Au regard de ces éléments, je souhaite que le commissaire général à l'investissement fasse preuve de la plus grande vigilance afin de garantir la plus-value de l'emprunt national sur l'ensemble des actions votées par le législateur. A ce titre, je rappelle qu'il existe une procédure de redéploiement des crédits et que celle-ci a vocation à s'appliquer, après information du Parlement, si l'exécution du programme d'investissements d'avenir n'est pas satisfaisante.
S'agissant des autres projets de convention transmis, je souligne à nouveau souligner le caractère optimiste des effets de leviers envisagés grâce à l'appui des collectivités territoriales. Je souhaiterais également que la rédaction de la convention relative au véhicule du futur soit renforcée quant à la nécessaire prise en compte de l'ensemble des soutiens publics dans l'analyse économique des projets qui seront examinés. En effet, la filière automobile a été particulièrement soutenue lors de la crise financière et économique, cela ne peut être éludé.

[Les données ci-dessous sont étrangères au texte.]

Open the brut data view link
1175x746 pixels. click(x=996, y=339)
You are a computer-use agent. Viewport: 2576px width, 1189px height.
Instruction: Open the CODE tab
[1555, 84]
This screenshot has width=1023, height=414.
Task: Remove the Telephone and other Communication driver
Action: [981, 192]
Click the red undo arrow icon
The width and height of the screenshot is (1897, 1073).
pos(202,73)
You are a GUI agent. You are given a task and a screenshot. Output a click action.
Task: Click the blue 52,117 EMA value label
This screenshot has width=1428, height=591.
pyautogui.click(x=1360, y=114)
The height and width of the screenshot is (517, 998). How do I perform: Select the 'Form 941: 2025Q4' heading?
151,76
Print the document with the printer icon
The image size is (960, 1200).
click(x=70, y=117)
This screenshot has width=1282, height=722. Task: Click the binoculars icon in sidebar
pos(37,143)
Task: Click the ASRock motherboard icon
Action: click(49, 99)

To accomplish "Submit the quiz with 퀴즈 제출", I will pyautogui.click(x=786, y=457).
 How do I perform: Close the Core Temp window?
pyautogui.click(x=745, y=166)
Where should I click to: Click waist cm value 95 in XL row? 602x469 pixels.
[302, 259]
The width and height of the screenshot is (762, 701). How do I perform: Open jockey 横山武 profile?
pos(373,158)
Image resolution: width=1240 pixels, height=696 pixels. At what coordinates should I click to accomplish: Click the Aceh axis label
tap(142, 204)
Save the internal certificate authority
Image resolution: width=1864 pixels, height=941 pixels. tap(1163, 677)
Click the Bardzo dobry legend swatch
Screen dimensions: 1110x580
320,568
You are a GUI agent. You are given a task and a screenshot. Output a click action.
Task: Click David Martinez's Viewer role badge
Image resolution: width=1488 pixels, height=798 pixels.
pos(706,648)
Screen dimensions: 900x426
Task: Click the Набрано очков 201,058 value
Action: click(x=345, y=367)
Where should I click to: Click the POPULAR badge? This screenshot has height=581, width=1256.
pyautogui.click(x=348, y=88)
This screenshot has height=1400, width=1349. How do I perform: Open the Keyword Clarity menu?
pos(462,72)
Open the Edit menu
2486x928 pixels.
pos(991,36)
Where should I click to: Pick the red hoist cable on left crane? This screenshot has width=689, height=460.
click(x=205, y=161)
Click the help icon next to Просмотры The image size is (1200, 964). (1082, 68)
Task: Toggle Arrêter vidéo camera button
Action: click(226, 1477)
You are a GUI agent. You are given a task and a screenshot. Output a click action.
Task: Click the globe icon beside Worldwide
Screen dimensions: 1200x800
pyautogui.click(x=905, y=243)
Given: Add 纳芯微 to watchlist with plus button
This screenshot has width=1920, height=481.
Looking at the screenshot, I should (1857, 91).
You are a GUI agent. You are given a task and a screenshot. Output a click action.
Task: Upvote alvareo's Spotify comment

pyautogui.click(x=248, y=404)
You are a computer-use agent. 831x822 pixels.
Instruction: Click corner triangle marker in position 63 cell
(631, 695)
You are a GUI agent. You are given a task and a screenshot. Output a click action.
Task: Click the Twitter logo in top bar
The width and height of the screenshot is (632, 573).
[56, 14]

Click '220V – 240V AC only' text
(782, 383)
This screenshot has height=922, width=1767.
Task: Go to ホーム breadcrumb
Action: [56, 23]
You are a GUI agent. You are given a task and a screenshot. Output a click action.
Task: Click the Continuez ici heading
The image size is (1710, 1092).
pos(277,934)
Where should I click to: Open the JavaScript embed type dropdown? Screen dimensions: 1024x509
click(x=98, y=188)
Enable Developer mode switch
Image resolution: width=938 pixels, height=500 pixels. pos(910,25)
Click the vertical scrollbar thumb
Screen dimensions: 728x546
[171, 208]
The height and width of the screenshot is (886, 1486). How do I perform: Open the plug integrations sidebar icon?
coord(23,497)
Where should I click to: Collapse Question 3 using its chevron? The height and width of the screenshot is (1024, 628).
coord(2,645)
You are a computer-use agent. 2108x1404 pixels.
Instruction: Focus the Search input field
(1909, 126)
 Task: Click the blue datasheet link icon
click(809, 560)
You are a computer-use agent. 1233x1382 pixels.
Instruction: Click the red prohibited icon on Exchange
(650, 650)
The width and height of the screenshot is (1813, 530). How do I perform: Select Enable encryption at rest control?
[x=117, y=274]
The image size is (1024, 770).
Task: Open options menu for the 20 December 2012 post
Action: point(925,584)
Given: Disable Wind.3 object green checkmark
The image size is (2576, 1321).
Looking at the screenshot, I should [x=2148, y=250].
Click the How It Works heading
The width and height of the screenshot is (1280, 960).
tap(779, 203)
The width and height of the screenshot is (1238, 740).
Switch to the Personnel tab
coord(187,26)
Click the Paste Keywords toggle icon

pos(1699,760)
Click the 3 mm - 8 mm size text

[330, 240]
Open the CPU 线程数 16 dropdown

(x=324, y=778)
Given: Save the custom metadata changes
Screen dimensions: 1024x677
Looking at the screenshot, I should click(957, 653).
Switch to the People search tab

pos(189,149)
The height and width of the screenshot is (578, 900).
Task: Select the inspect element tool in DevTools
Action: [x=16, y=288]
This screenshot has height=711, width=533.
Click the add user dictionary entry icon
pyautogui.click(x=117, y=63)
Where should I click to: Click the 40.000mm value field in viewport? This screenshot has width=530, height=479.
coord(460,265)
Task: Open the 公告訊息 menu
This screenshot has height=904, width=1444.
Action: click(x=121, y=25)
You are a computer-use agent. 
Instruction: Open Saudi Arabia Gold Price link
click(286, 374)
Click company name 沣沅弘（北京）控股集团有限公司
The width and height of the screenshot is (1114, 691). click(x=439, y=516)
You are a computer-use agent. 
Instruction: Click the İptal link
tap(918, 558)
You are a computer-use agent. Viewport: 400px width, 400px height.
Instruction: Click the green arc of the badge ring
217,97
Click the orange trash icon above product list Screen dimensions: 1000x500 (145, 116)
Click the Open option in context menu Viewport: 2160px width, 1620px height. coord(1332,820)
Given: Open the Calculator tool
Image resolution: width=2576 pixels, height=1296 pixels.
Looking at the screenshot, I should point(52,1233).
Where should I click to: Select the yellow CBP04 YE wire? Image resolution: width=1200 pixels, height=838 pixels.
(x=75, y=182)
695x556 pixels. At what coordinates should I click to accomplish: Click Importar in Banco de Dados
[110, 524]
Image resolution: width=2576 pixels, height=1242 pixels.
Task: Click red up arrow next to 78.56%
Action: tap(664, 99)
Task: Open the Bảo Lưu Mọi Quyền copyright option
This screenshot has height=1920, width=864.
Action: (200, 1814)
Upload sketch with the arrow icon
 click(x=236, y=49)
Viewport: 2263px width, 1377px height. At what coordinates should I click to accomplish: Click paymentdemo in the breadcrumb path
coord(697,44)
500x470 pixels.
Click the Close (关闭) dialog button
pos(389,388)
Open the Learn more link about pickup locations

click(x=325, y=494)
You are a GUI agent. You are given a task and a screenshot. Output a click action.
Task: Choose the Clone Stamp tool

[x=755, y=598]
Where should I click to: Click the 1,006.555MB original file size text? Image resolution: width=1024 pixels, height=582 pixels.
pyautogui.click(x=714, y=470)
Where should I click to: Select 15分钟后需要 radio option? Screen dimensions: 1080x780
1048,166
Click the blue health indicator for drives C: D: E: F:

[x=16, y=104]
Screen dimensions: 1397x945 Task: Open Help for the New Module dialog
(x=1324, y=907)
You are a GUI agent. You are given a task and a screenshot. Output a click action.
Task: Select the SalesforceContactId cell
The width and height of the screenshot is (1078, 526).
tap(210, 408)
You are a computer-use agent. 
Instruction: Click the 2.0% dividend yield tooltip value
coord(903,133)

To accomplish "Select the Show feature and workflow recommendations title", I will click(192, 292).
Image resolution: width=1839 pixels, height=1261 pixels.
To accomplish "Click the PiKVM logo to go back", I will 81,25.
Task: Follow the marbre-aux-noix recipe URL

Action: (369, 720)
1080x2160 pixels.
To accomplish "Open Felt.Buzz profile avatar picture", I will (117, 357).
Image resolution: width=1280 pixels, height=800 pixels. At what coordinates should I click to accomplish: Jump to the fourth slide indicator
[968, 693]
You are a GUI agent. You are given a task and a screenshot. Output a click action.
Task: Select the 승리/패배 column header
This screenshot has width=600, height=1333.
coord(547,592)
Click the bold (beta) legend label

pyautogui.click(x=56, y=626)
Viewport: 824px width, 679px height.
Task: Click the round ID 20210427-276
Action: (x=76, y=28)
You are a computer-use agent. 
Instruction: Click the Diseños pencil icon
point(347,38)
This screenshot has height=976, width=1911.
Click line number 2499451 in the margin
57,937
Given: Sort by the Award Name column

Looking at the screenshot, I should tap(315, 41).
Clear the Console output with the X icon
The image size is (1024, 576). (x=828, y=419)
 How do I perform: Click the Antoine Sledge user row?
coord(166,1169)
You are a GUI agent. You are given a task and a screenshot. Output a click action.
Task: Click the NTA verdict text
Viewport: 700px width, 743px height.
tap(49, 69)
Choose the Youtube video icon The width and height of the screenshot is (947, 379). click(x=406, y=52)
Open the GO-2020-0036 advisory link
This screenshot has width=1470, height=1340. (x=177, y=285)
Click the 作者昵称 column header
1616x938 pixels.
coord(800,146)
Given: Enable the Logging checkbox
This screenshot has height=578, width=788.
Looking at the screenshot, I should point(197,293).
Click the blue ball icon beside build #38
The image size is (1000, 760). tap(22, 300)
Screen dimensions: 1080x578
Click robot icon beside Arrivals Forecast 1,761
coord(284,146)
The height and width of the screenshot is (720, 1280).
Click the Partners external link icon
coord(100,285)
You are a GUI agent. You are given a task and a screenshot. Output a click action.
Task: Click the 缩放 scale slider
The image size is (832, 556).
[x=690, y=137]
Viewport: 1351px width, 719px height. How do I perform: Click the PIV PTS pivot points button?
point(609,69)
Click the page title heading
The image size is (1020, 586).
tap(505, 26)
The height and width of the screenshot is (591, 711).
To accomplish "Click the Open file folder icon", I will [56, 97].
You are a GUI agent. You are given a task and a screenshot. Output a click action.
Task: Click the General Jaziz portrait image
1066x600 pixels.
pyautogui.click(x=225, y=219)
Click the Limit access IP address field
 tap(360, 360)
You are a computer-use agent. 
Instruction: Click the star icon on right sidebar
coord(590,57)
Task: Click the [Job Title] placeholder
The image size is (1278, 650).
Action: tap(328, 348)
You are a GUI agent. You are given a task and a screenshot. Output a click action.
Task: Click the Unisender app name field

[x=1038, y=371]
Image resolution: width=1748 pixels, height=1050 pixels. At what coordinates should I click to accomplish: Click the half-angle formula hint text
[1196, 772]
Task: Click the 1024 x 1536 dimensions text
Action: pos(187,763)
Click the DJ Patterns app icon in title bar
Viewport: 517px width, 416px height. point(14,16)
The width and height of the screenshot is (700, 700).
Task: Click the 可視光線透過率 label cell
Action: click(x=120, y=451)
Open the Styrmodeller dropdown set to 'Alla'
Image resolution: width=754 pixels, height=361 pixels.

Avant de conclure, j'aimerais aborder la question de la couverture des coûts de gestion de l'Agence nationale de la recherche (ANR) au titre du programme d'investissements d'avenir. Je souhaite avoir communication de la convention financière prévue entre l'Etat et l'agence concernant les frais de gestion qu'elle supporte au titre de la mise en oeuvre des actions financées par l'emprunt. En effet, contrairement aux autres projets de convention transmis, les projets devant être signés avec l'ANR, premier délégataire des fonds de l'emprunt, ne comprennent aucun développement sur cet aspect. Or, les coûts de gestion constituent un point de vigilance de la part de la commission comme cela l'avait été indiqué lors de nos premières observations.
Nous arrivons ainsi au terme d'un processus au cours duquel le Sénat aura pleinement joué son rôle. Pour assurer le suivi de crédits dépensés hors du circuit budgétaire classique, la commission a exercé un contrôle encore plus vigilant qu'à l'ordinaire, de façon à éviter toute banalisation des procédés dérogatoires. Le message a, espérons-le, été entendu.